You obviously ended the presentation with a choir performance. Is there anything else you want marketers to take away from the presentation?
Knowing the importance of the Hispanic audience and knowing that the Hispanic audience is a business imperative and a huge growth opportunity. Ending with preaching to the choir, we’ve talked about it for the past four-plus years. I love the closing. I loved the signature preaching to the choir. I love the way it lent into the advertisers to lean in, understand it, and see that the revenue and the ROI that they have been seeing this whole time definitely leaned into the advertisers that have still been sitting on the sidelines.
You mentioned before that clients are excited about microdramas. Is there anything you’re allowed to share about early negotiations?
We’ve been talking to them about it over the past couple of months because we’ve been doing pre-upfront meetings and dinners, so we’ve been giving them a peek under the hood before the announcements just to understand it.
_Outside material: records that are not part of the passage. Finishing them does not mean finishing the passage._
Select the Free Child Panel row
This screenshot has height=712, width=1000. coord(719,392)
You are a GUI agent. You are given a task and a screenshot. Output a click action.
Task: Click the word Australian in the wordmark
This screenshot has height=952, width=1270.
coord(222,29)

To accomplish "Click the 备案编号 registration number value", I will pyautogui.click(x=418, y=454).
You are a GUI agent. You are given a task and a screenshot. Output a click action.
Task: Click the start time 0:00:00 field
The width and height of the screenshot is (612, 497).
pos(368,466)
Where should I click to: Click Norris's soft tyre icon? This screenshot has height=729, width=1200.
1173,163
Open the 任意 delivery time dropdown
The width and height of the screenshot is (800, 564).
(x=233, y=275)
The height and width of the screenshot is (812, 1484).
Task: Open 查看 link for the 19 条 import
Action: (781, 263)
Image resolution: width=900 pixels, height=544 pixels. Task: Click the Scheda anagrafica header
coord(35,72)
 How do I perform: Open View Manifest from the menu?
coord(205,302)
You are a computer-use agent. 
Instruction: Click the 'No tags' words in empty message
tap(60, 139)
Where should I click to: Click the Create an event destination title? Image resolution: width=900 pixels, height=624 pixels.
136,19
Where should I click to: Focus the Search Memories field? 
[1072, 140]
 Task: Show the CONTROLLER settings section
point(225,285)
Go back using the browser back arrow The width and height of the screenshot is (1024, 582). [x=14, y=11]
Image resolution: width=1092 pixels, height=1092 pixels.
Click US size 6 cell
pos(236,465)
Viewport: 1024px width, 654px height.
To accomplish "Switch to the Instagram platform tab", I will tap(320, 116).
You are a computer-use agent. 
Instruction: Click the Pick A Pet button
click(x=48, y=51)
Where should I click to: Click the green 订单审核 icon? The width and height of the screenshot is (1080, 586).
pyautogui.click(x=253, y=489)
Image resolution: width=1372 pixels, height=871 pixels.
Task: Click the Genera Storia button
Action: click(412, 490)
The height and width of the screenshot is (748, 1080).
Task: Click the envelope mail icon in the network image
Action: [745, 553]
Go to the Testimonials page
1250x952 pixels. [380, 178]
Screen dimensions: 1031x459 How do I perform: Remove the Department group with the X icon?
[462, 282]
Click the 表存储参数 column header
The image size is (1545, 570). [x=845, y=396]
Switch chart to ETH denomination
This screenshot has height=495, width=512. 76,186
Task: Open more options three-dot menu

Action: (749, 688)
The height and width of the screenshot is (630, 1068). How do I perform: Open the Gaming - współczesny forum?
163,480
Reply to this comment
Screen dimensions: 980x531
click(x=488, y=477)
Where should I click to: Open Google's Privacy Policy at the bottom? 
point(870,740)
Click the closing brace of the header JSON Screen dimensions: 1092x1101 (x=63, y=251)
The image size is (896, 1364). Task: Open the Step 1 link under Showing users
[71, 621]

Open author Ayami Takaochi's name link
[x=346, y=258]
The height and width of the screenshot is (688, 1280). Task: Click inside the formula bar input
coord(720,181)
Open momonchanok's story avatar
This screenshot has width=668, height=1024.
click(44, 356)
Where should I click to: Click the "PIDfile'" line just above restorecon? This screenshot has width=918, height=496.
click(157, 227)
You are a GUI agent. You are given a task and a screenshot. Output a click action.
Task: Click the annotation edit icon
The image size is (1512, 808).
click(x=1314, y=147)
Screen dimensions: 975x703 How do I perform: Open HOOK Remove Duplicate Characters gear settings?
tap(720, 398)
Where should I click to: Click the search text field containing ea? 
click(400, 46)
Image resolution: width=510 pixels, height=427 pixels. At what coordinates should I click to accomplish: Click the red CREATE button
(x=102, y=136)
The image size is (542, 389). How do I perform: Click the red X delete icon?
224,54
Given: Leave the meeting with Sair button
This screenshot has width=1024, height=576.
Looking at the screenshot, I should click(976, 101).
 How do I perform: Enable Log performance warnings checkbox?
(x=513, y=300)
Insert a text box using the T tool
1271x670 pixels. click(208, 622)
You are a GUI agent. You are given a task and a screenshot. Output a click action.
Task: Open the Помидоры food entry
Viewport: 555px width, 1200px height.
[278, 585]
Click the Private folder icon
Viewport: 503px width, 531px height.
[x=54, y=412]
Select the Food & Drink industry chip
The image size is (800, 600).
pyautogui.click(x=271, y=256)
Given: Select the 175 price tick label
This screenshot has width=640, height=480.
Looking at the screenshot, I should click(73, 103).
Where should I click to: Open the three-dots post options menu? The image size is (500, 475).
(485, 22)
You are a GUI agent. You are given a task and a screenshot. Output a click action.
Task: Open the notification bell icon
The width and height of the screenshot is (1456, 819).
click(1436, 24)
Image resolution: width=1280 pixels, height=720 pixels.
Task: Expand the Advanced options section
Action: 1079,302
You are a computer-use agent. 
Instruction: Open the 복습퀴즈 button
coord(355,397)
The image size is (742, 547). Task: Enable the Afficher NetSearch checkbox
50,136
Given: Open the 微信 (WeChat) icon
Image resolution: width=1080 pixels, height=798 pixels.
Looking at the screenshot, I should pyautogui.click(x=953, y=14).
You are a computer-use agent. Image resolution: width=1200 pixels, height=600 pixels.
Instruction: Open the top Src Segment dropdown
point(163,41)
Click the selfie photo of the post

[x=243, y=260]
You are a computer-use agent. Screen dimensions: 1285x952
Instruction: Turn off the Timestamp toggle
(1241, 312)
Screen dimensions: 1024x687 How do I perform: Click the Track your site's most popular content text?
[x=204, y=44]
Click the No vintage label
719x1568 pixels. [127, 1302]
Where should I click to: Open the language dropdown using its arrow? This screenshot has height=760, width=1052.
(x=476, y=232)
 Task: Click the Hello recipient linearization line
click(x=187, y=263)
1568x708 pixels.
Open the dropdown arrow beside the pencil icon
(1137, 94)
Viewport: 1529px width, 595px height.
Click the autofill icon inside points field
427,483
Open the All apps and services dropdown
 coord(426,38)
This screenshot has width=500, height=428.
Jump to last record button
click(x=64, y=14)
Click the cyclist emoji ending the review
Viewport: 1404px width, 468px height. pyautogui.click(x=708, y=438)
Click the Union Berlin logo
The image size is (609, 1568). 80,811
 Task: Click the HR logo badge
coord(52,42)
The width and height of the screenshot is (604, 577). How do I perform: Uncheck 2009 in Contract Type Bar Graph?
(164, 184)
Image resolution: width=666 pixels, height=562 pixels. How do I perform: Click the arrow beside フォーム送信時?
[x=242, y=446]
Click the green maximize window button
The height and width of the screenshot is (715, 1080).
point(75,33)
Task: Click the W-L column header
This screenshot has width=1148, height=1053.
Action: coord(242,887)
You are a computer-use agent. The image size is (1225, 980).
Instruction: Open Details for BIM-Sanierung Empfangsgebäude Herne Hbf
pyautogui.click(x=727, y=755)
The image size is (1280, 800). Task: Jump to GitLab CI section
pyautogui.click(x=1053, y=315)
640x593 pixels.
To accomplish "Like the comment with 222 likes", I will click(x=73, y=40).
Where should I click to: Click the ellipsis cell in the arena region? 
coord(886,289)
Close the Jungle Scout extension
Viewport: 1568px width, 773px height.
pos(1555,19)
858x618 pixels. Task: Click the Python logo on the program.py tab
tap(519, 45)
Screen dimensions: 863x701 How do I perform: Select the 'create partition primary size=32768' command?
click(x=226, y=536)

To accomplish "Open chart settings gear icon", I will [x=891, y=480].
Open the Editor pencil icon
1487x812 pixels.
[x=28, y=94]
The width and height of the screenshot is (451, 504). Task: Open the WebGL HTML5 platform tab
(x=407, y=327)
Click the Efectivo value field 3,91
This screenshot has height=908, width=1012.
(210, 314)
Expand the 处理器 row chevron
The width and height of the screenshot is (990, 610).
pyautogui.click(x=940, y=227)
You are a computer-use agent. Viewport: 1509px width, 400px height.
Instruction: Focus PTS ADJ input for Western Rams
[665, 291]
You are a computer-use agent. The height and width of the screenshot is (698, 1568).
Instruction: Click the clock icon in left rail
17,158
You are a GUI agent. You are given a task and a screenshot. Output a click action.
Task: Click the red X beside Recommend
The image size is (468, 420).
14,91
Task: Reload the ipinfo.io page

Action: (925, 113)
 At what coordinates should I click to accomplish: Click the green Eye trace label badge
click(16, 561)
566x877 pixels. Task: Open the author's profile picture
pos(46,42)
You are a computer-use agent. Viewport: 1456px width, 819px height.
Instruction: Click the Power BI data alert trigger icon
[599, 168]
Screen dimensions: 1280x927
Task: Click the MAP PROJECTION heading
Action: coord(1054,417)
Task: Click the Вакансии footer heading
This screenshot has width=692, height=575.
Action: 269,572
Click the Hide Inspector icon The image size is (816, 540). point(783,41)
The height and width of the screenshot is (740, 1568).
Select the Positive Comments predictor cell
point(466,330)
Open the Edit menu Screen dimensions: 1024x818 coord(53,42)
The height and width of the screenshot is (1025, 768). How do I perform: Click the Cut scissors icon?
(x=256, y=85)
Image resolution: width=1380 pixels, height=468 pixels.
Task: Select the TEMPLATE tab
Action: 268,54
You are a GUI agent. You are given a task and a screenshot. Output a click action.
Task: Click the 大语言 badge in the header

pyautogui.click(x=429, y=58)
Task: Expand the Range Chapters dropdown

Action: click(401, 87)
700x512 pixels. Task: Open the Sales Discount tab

But a lot of our clients want to come in with us and try to figure out and learn what’s the best way to put the messaging within them, because they are one-minute, and we want to keep the experience true to its form. We are doing all the original production. We can create some of these microseries with some of their priorities and messaging of brands within the storyline to make it very authentic. But we could also start doing creations where they begin doing storytelling in one-minute episodic episodes as well, so it’s not just the microseries.
We still have some time before it really kicks off in July. But I would say Q4 is where we’ll see the clients lean in the most.
Will you be back next year in upfront week?
Of course, we’ll be back next year. It’s important for us to be on that stage. It’s important for us to keep beating the drum on the importance of Hispanic audiences. That is not going away. It’s actually an audience that’s growing year after year. We are now 20% of the population, but the next few years is going to be even more. We’re not going to stop. We’re not going to stop until we have every single advertiser that is advertising to an English language that is now going to be leaning into Hispanic as well. So until that happens, we will be back on stage and we will be delighting and surprising and entertaining clients just like we did this week.
Is there anything you would do differently for next year?
What I would do differently is I would get a bigger venue. We had to kind of shut it down, and I had to get a lot of my internal team out so I could get the clients in, so every client did get in. But I’m thrilled to see the demand. We’ve obviously been doing a really good job with the industry and the capacity to get it bigger because it’s showing demand and interest. In my mind, it’s proof that it’s working.